Records follow. Select each line holding "height".

#####

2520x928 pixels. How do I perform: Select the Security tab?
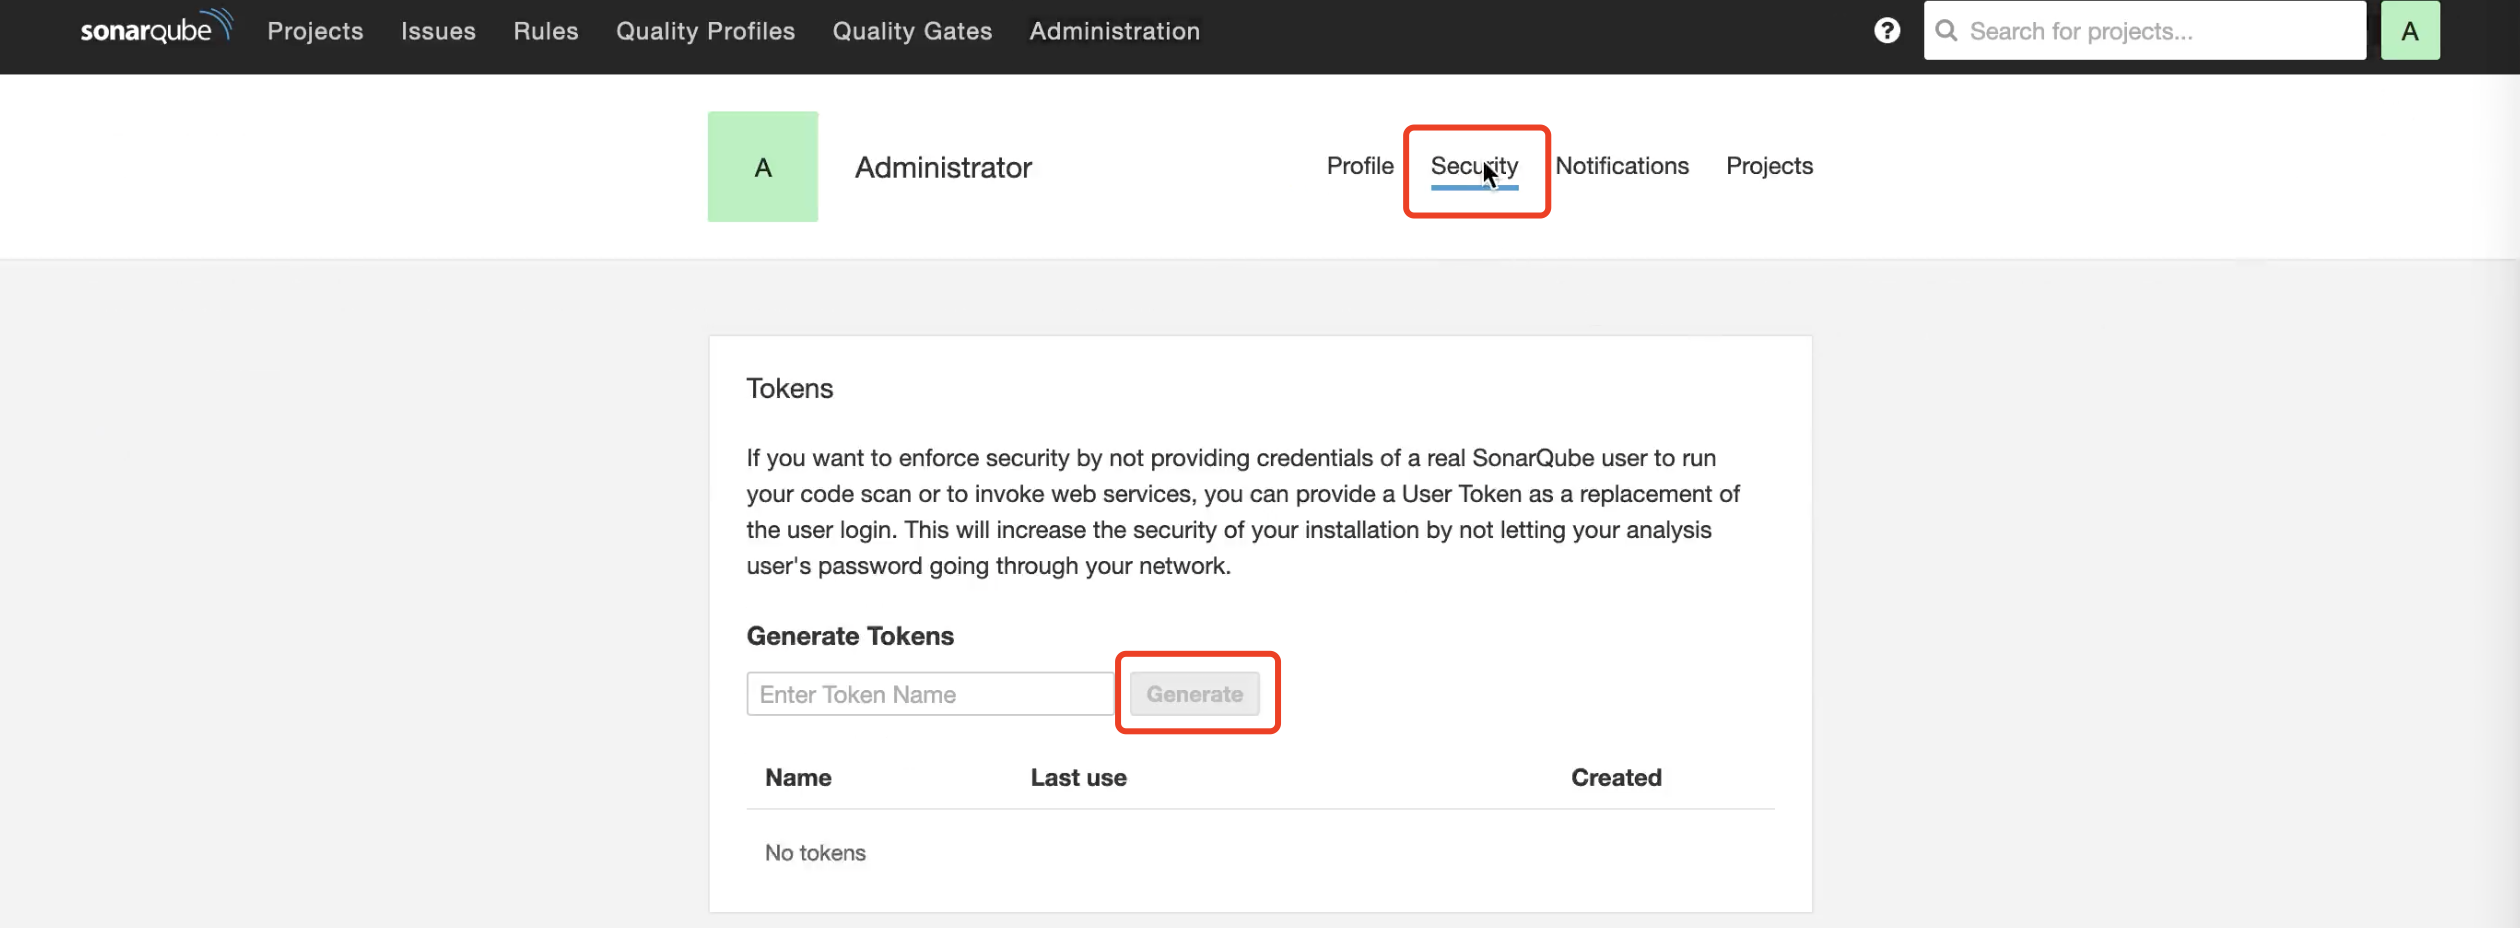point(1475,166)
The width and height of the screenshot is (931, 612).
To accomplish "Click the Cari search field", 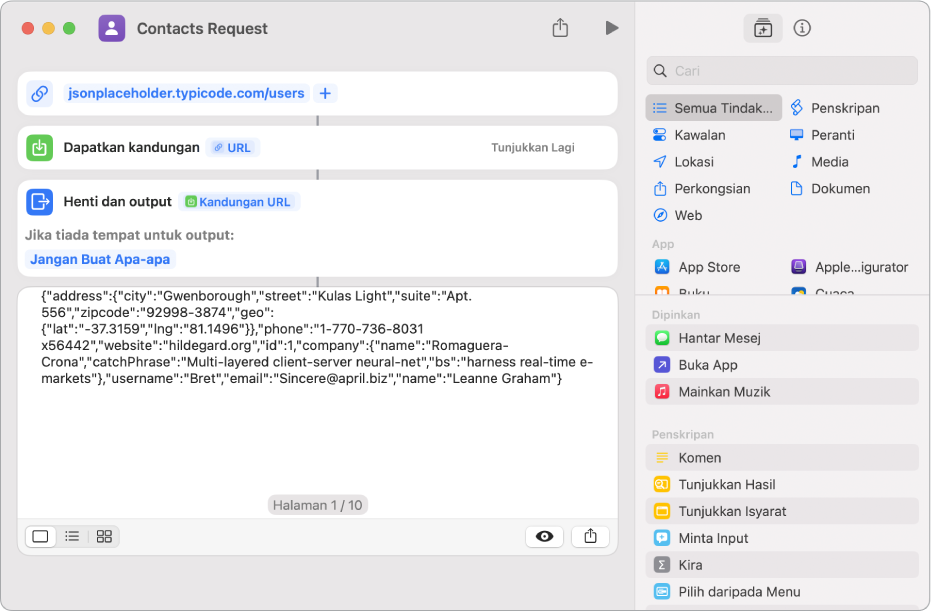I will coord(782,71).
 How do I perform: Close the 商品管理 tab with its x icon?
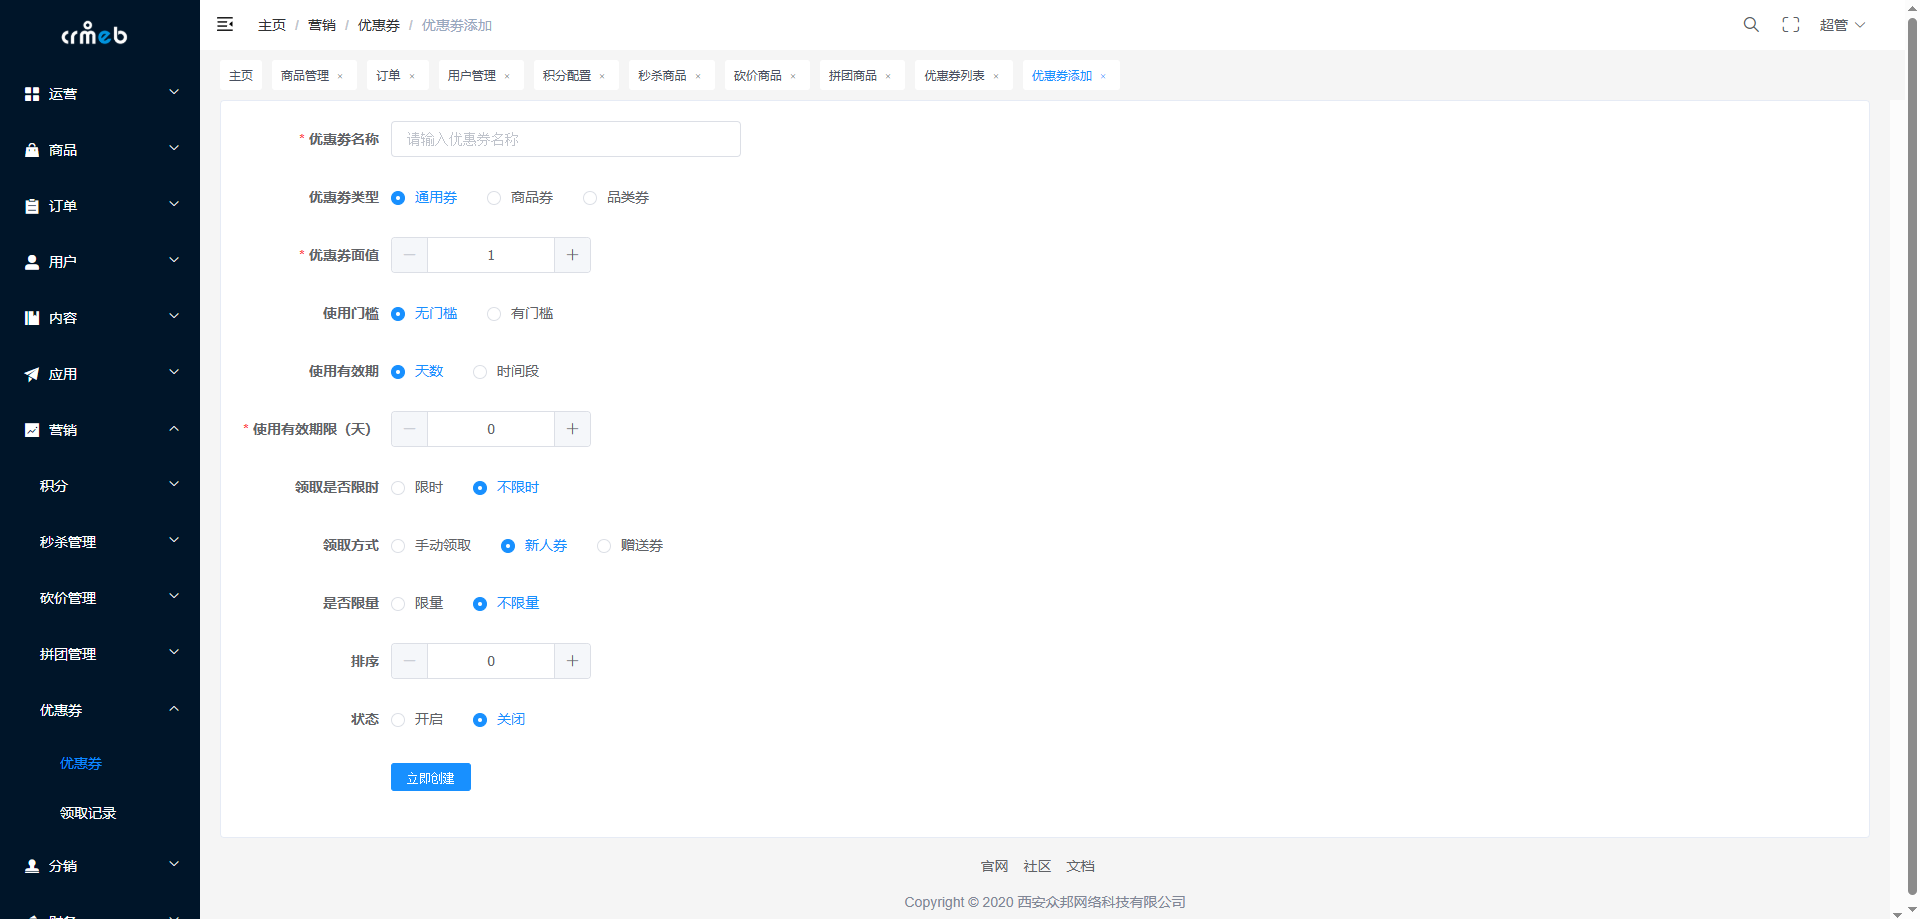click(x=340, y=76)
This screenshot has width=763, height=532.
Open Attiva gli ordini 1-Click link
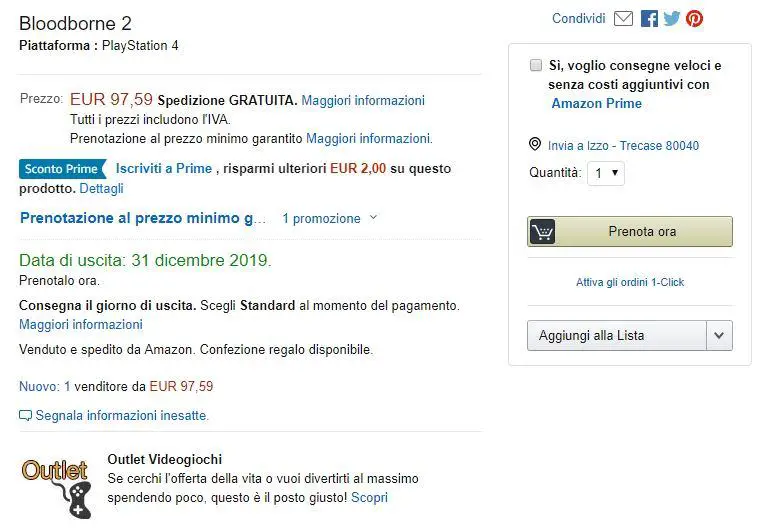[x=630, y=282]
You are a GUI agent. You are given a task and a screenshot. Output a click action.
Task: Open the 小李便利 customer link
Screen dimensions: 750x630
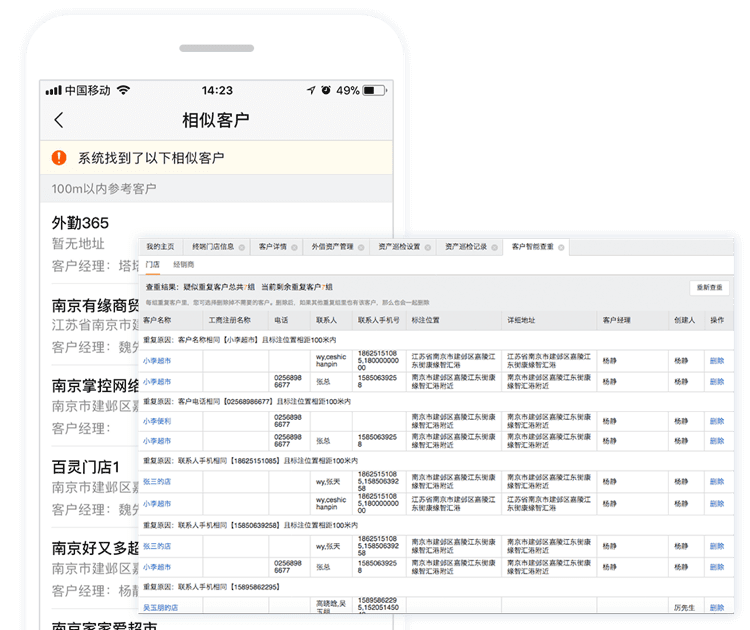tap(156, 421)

#####

◆ Problem solution
The width and height of the screenshot is (931, 612).
This screenshot has width=763, height=532.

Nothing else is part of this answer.